**Selected text**
When AI_GATEWAY_API_KEY or VERCEL_OIDC_TOKEN exists, answerPublicQuestion() calls AI SDK generateText() with a constrained prompt:
- use only the provided excerpts;
- do not infer private facts;
- do not mention memories, sessions, secrets, health, finances, or local details;
- cite sources inline with
[1],[2]; - answer in the route language.
The Vercel AI Gateway integration stayed optional. The default model is anthropic/claude-haiku-4.5, configurable through ASK_THIAGO_MODEL or AI_MODEL.
NEXT_PUBLIC_FF_ASK_ENABLED=false
ASK_THIAGO_MODEL=anthropic/claude-haiku-4.5
ASK_THIAGO_MAX_OUTPUT_TOKENS=400
# AI_GATEWAY_API_KEY=
# VERCEL_OIDC_TOKEN=This keeps cost and risk under control. Search works without an LLM, and synthesis becomes progressive enhancement.
How was the route protected?
Protection is simple on purpose. The feature flag lives in src/lib/feature-flags.ts:
export const featureFlags = {
ask: process.env.NEXT_PUBLIC_FF_ASK_ENABLED === "true",
} as const;
export type FeatureFlag = keyof typeof featureFlags;The rollout uses the same flag in four places:
getEnabledNavLinks(), to hide the Ask link in desktop and mobile nav;/askpage, to returnnotFound()when disabled;/api/ask, to return 404 when called throughcurl, Postman, or another client;sitemap.ts, to avoid publishing the route when the feature is disabled.
There is also an in-memory rate limit in the API: eight requests per minute per IP. It is not a full defense against distributed abuse, but it is enough for a small personal MVP.
Why did Flue not enter the final runtime?
Flue came up because it is a framework for building agents, tools, and workflows. It is still a good path for local automation experiments, but the public feature did not need another runtime to deliver value.
The final version is simpler: Next.js receives the question, src/lib/ask/public-corpus.ts builds the public corpus, fuse.js searches for sources, and the AI SDK synthesizes an answer when Vercel AI Gateway is available. Fewer parts means less coupling and less confusion about what runs in production.
What broke along the way?
The feature improved when it was tested with real questions and a real screenshot.
The main fixes were:
- long fallback answers broke the answer card layout;
- compiled MDX content leaked into excerpts;
- a broad React question did not find good sources;
- the feature needed to disappear from the menu and route when disabled;
- the flag needed a clear feature flag name;
- the corpus needed about, CV, and projects to answer better questions about skills.

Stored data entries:

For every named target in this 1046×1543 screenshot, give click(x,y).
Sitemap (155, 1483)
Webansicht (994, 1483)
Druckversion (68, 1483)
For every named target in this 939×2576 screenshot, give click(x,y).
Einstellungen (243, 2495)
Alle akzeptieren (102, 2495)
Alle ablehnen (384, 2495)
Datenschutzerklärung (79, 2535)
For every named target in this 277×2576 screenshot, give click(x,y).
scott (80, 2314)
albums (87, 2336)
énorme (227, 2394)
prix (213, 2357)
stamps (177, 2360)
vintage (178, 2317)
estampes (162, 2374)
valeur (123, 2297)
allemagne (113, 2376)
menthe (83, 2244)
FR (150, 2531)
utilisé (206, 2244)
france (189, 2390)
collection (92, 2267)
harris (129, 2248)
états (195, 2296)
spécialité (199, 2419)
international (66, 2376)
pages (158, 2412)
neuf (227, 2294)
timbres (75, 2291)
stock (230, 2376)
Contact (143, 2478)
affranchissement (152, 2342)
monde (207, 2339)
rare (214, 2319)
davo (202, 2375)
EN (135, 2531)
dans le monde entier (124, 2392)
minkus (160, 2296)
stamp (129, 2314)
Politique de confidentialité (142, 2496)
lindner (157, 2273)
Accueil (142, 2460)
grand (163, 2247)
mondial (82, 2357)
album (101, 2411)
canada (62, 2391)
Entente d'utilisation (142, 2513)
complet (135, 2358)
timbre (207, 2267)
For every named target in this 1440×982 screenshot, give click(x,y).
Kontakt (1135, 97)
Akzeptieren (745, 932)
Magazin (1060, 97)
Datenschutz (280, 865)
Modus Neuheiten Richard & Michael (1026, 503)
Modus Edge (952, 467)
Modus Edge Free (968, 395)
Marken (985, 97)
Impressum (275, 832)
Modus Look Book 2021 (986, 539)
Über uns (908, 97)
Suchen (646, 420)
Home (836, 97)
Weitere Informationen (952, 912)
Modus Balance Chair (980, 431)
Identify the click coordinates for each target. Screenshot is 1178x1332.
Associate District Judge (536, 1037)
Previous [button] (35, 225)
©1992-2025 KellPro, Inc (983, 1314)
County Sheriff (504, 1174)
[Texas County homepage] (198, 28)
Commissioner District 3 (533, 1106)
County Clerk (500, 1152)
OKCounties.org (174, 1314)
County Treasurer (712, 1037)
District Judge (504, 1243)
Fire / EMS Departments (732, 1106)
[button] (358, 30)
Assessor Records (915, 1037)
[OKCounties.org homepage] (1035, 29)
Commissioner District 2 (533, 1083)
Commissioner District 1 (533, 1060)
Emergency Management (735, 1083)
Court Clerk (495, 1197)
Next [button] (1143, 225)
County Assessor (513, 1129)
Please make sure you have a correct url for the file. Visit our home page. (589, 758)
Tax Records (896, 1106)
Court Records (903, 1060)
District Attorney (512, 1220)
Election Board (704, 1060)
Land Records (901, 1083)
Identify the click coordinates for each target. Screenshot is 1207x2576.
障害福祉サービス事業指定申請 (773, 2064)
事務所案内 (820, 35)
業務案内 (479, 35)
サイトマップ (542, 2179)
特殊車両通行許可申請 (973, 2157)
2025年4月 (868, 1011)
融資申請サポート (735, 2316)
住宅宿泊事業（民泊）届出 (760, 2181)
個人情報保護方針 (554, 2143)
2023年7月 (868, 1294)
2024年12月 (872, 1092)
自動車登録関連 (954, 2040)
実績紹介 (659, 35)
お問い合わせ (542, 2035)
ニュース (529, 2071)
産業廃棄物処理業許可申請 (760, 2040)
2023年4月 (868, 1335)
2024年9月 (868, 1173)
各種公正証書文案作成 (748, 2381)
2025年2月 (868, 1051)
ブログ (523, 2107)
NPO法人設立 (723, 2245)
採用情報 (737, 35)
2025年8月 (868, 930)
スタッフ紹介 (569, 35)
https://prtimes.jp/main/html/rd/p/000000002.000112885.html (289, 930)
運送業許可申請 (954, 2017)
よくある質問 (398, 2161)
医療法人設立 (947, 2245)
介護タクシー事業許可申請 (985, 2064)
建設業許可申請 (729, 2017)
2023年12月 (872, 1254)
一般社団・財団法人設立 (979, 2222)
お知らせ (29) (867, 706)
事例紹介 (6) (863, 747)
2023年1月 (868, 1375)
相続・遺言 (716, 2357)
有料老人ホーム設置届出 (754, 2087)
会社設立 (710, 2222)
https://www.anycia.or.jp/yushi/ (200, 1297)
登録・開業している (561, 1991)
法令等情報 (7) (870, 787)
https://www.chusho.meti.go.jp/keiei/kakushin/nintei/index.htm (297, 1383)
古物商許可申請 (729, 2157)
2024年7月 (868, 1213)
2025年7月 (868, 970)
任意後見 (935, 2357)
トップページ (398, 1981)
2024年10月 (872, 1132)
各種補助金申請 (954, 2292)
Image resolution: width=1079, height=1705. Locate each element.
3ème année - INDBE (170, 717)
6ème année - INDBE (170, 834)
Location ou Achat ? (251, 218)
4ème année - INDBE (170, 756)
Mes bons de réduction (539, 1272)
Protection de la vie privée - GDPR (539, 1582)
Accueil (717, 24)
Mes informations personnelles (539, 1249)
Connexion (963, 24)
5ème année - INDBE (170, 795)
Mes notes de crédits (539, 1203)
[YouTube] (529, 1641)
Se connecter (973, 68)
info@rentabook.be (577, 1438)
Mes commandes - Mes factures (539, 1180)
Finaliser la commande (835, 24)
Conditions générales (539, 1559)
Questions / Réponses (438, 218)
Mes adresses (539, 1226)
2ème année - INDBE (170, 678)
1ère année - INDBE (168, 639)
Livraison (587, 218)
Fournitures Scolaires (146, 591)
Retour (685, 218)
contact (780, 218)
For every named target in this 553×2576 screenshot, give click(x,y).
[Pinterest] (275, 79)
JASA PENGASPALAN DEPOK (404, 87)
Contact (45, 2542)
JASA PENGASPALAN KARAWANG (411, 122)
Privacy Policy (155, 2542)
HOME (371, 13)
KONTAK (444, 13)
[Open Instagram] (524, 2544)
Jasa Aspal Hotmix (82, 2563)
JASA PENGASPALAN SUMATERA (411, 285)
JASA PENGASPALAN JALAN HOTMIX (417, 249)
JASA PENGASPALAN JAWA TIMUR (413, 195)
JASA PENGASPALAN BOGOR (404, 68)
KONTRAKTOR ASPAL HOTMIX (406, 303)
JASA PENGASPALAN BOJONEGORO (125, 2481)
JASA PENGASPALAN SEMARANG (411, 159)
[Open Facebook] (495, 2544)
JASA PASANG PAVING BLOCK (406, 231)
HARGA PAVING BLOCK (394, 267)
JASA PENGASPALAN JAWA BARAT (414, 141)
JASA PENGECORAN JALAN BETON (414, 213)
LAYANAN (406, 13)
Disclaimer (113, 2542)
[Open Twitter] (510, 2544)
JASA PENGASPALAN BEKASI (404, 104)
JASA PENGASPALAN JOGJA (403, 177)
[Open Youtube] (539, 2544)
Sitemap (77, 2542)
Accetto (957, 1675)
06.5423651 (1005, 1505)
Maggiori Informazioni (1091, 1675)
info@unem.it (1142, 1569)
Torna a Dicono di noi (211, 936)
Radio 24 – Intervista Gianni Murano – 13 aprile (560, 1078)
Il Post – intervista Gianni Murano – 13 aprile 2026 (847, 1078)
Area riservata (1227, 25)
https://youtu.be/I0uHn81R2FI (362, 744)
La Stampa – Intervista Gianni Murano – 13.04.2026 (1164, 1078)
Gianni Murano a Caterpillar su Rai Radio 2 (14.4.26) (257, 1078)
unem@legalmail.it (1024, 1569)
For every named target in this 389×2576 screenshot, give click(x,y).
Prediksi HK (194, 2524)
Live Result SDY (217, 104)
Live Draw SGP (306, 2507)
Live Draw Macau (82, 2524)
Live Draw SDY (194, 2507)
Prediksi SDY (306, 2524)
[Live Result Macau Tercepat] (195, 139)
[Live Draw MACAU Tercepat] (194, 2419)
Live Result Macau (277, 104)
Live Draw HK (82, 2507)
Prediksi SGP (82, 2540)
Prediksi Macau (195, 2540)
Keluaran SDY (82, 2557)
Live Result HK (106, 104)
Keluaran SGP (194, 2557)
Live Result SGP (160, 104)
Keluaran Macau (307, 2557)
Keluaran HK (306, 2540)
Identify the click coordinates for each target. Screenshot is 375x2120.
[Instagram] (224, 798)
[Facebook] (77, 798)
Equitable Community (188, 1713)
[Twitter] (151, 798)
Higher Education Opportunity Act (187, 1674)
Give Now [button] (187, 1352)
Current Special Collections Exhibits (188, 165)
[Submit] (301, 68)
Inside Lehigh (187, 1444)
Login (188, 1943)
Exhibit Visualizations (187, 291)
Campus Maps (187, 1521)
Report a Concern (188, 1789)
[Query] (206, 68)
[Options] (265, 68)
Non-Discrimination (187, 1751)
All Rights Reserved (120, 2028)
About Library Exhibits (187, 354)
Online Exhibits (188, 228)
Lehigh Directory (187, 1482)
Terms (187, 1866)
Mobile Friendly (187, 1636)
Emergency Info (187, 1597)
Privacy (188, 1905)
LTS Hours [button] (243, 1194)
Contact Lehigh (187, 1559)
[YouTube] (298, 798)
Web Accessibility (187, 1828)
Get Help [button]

**Study questions**
• A. Answer these questions about the text on the Ask feature, one per line:
(i) Which model is the default?
(ii) What rate limit does the API apply?
(iii) Which library searches for sources in the final version?
• B. Continue the text on the Ask feature from the point where it stops.

**Exercise answers**
• A.
(i) anthropic/claude-haiku-4.5
(ii) Eight requests per minute per IP
(iii) fuse.js

• B.
The layout fix was to shorten fallback answers and move full excerpts into source cards. The corpus fix was to use only safe plainBody and add public profile, CV, and project documents. The search fix was to combine Fuse, literal score, stop words, profile intent, kind boosts, and diversification. The rollout fix was to centralize NEXT_PUBLIC_FF_ASK_ENABLED in featureFlags.ask.
What is the final architecture?
The final architecture is small and intentional:
User
|
v
/[locale]/ask
|
v
AskThiago client component
|
v
POST /api/ask
|
v
searchPublicCorpus()
|
+--> no credentials or no source: search fallback
|
+--> sources and AI Gateway: generateText()
|
v
Answer + public sourcesThe key point is that the model never chooses the corpus. The app builds the context, limits the sources, and only then asks for synthesis.
What did this feature teach?
The main lesson is that useful RAG starts with boundaries more than models. The value is not "having chat on the site". The value is answering from a trusted corpus, showing evidence, and failing in a predictable way.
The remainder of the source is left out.